I tested several approaches of getting a "strategy" out of the model. Many had an actual performance implication by affecting the reasoning, through a distraction or deterioration of the spacial reasoning. In the end, the best proved to be a two stage prompt approach where the first stage outputs the solution, and a second stage outputs the strategy with as much context as possible retained from the first step (same session id, etc).
- Overall, similar performance across the smartest versions of OpenAI, Claude and Gemini
- GPT-5.1 with no reasoning is the only viable low latency and low cost model, though its performance is very low. Should only be used for very basic tasks.

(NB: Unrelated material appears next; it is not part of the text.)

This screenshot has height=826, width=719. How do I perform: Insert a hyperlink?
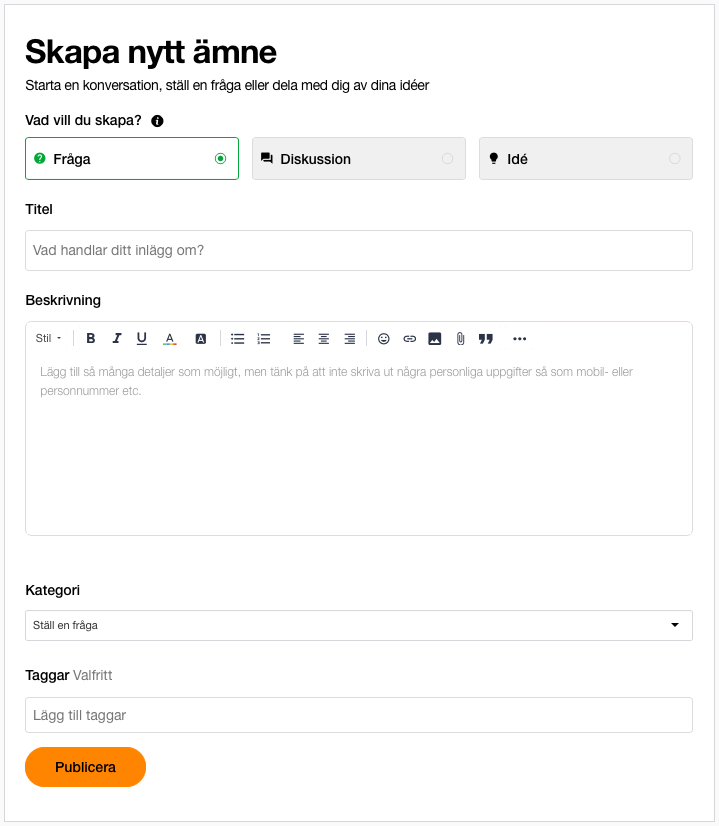409,339
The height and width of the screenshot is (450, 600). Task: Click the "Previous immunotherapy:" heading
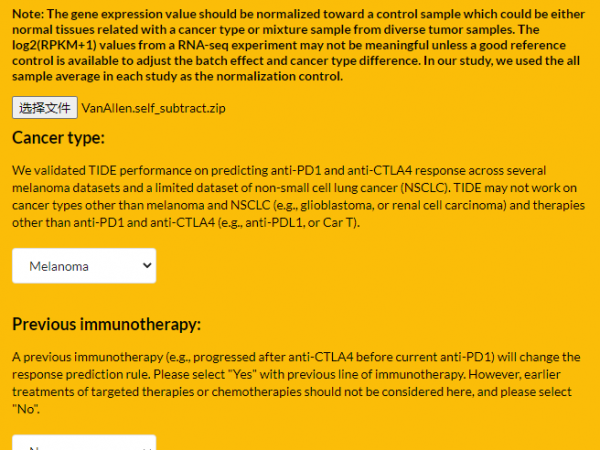click(x=106, y=324)
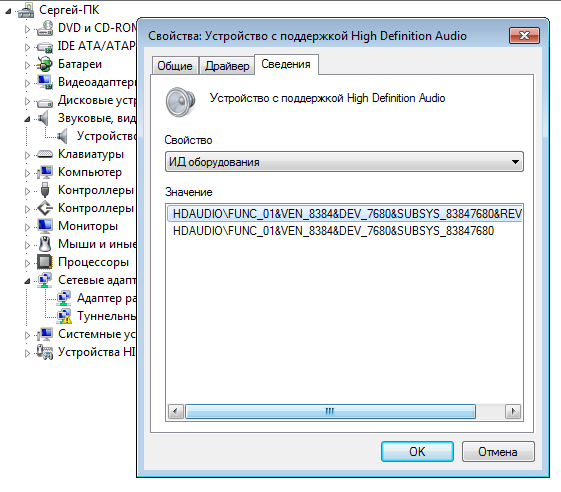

- For a slightly smarter model it seems that Sonnet 4.5 with thinking turned off is a good choice. Higher latency and cost, but significant gain in performance. This could be the base solution model, whereas GPT-5.1 could be used as a "parsing model"
- Ideally, something should be stitched together using these models, and then the bigger models as "teachers" (extracting generic strategies, structuring the problem space, etc) and potentially also be used selectively as sanity checks on the very hardest problems
- GPT-5.1 with High reasoning performs the best (note: this is different from the official leaderboard). If perfectly combined with Gemini 3 High and Sonnet 4.5 with maximum thinking budget, around ~half of the errors are eliminated as compared to GPT 5.1 High stand-alone. E.g. there is significant non-overlap in the problems they solve. And, since Gemini 3 High and Sonnet 4.5 max budget are both lower latency, the only consideration in doing all three is cost - assuming the best solution can correctly be identified.

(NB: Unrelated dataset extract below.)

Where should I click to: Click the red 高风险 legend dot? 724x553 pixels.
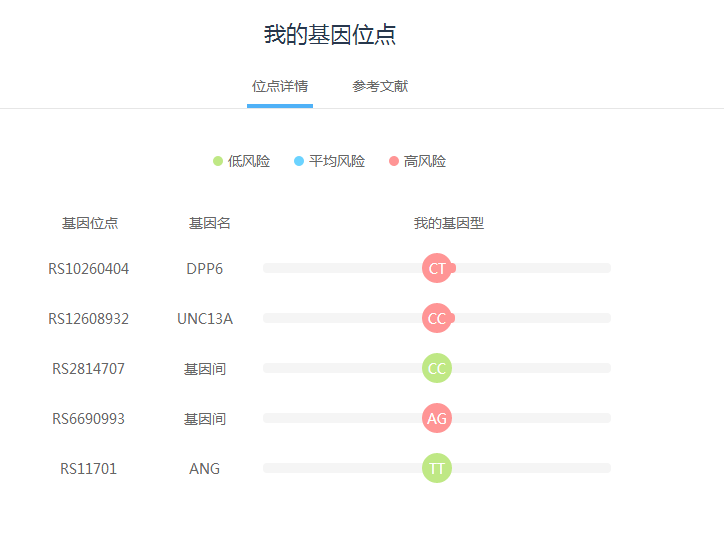point(394,161)
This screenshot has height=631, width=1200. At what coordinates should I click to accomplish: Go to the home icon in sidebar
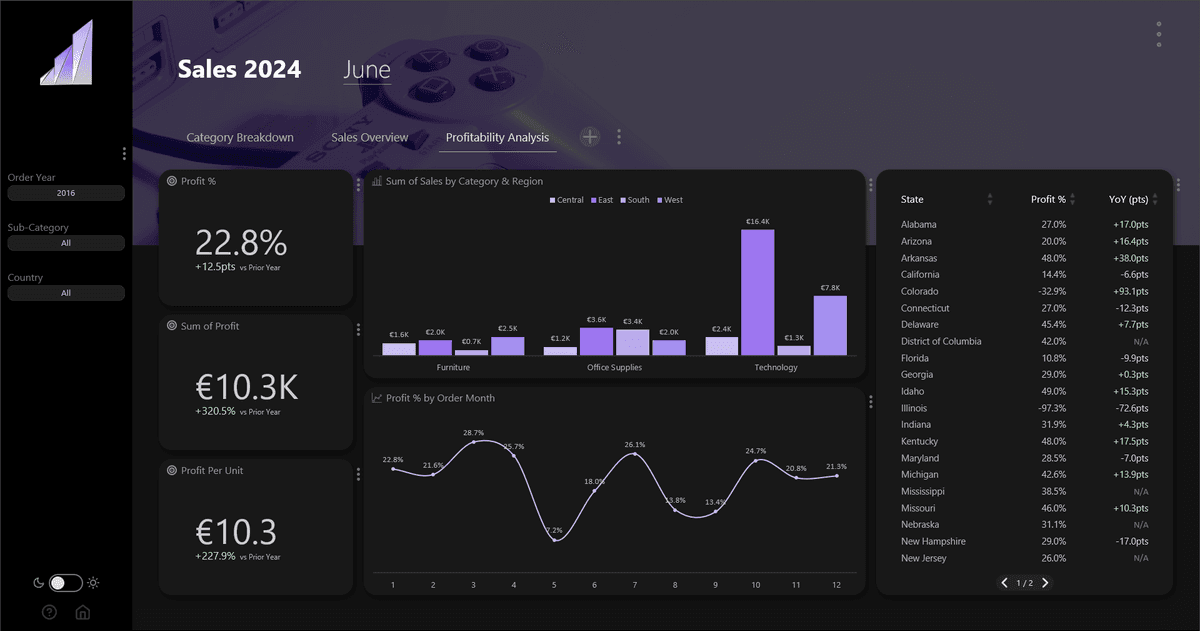coord(83,612)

- 9 different basic formats were analyzed
- Formats that are not spoken-language-friendly clearly underperform (ascii, compact).

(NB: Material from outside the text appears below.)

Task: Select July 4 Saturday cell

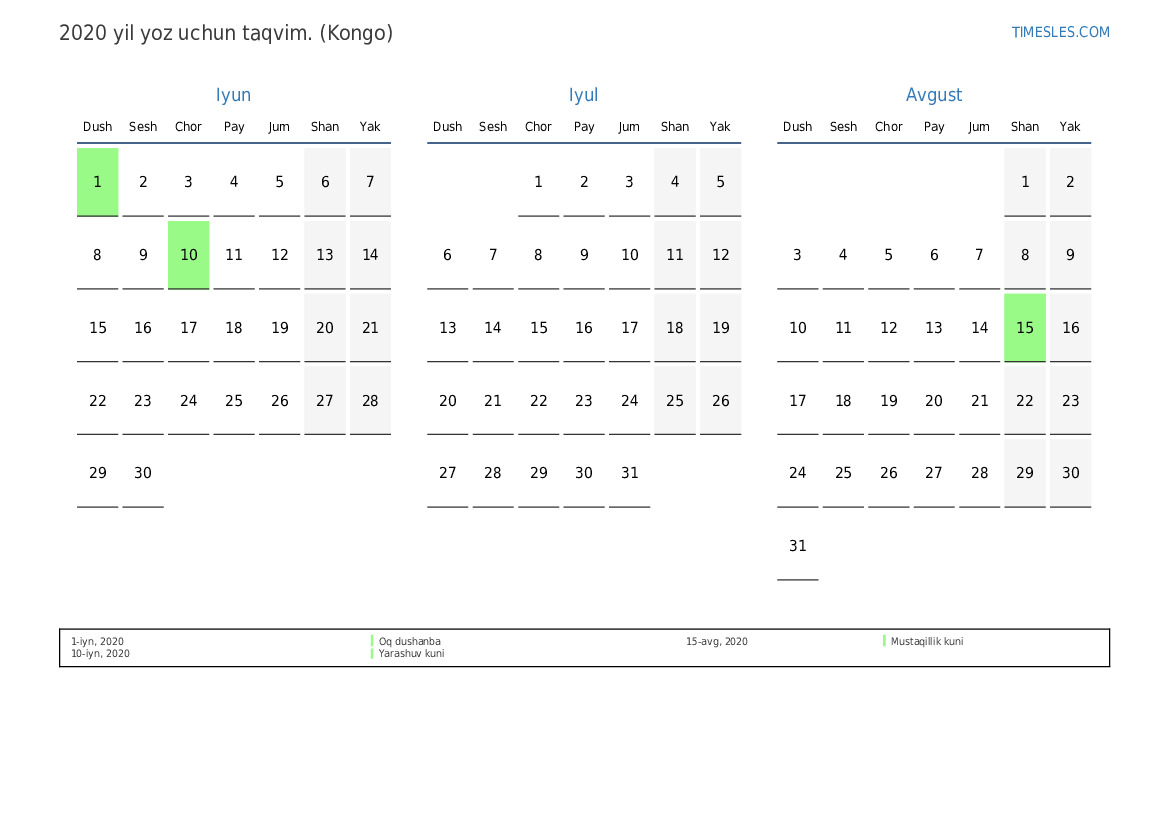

- Regular formats that have clear natural-language-separators perform roughly the same (xml, spaces, comma, semicolon, python) though there are some differences
- There is potential in formats that capture the nature of specific problems, like a sparse representation or a binary color representation, although the performance uplift is small enough that it may not be worth implementing it
- Specifically, sparse does outperform on certain sparse problems (e.g. https://arcprize.org/play?task=1cf80156). The uplift - if perfectly identified - is ~10% so it's not completely negligible, but it might be subsumed by more obvious improvements. Hence, will likely leave it for later
- CSV is the highest performing format, and outperforms the other natural-language-friendly formats by 10-20%. Python and space/newline-separated are the two runner ups but they underperform with 90% significance (sampled across 3x1000 problems)
- Formats not (yet) explored: object representation yet (e.g. islands, matched over rotations), condensed (e.g. 3 black, then 10 blue, ...), input-to-output diff, image/multimodal
- I have not yet explored the performance increase from having multiple representations present at the same time
- Conclusion: For now, will use CSV grid format only, and later on explore problem-specific representations (sparse, object, diff, image, etc)
gpt-5.1-none is pretty much unable of following a strategy, so this will only work for better models.
gpt-5.1-low can reasonably well follow at least a simple strategy if explicit and specific to the problem. When this is the case, it can be lifted to "medium" level. It can't however follow "hints" that are more general
gpt-5.1-medium is very good with explicit strategies that are unique to the problem and is easily lifted to "high" performance if not more. It also can consume generic advice but it likely has to be at least somewhat relevant to the problem.
gpt-5.1-high is already very high performant but with and explicit strategy problems that it previously couldn't solve become solvable. This suggests that the model isn't failing because it has some inherit inabilities (e.g. certain transforms not possible). It likely can also make previously unsolvable problem solvable simply by hints, but the specificity required of these hints requires further research.